Das sagt der Wissenschaftler: Als man sich die Haare noch mit Seife wusch, bildeten sich durch das harte Leitungswasser »Kalkseifen«, die als Rückstände auf dem Haar verblieben und den Glanz reduzierten. Regenwasser enthält keine Kalzium-Ionen. Folglich verursacht es keine Ablagerungen und verleiht dem Haar mehr Glanz. Die modernen Shampoos enthalten aber keine Seife, sondern Tenside, die keine größere Wasserhärteempfindlichkeit aufweisen und keine Kalkseifen bilden. Daher bekommt man heute auch mit Leitungswasser einen schönen Glanz.

Rat 1059: Einfüllen frischer oder im Schatten getrockneter Eichen- oder Weidenblätter in die Schuhe beseitigt Schweißfüße ohne jeden Schaden.

Es knackt leise, als ich mit dem rechten Fuß in meinen Turnschuh steige. Die getrockneten Eichenblätter fühlen sich rau unter meiner nackten Ferse an. Ich habe sie wenige Tage zuvor von einem Baum gerupft und mir dabei Schürfwunden an den Händen zugezogen. Ein Trost ist, dass das Hausmittelchen tatsächlich wirkt. Die Eichenblätter passen sich nach kurzer Zeit meinem Schuh an und tragen mich unbemerkt durch den Tag. Der anschließende Geruchstest ergibt, dass der rechte Fuß ein eher blumiges Waldaroma verströmte, während der Linke nach altem Schweiß mieft.
Das sagt der Wissenschaftler: Eichenblätter enthalten Gerbstoffe, die die Schweißbildung geringfügig reduzieren. Wichtig: keine Socken anziehen!

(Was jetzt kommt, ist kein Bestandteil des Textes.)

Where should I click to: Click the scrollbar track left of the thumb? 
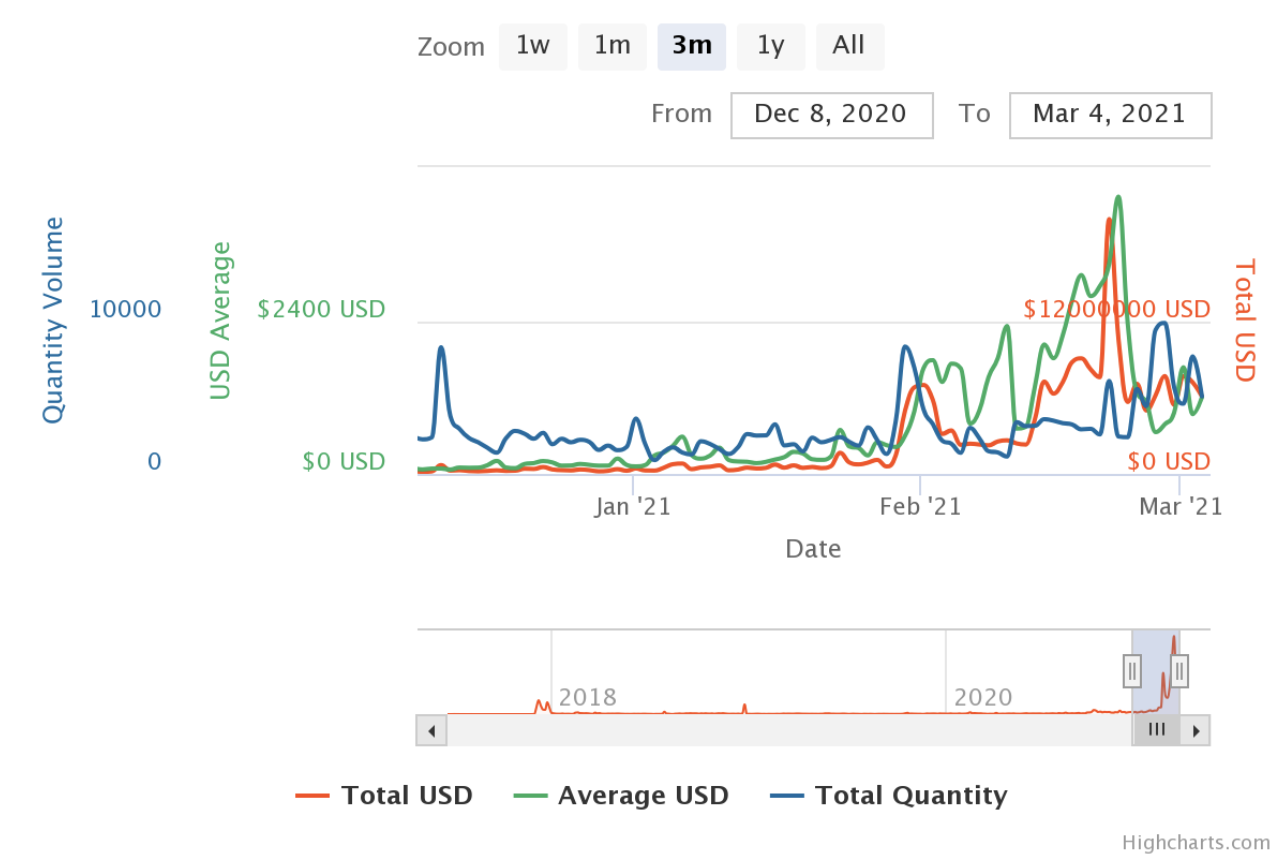(x=780, y=730)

Fazit: Meine Versuche waren umständlich, teils abstoßend und nicht besonders wirksam. Wirklich schöner bin ich also nicht geworden. Dafür habe ich kaum Geld für die Kosmetika ausgegeben, habe Natur hautnah erlebt und fast vergessene Hausmittelchen wertgeschätzt. Ganz bodenständig und mit vollem Körpereinsatz. Auch das kann befriedigend sein. Ein Aufruf zum Nachmachen ist das trotzdem nicht.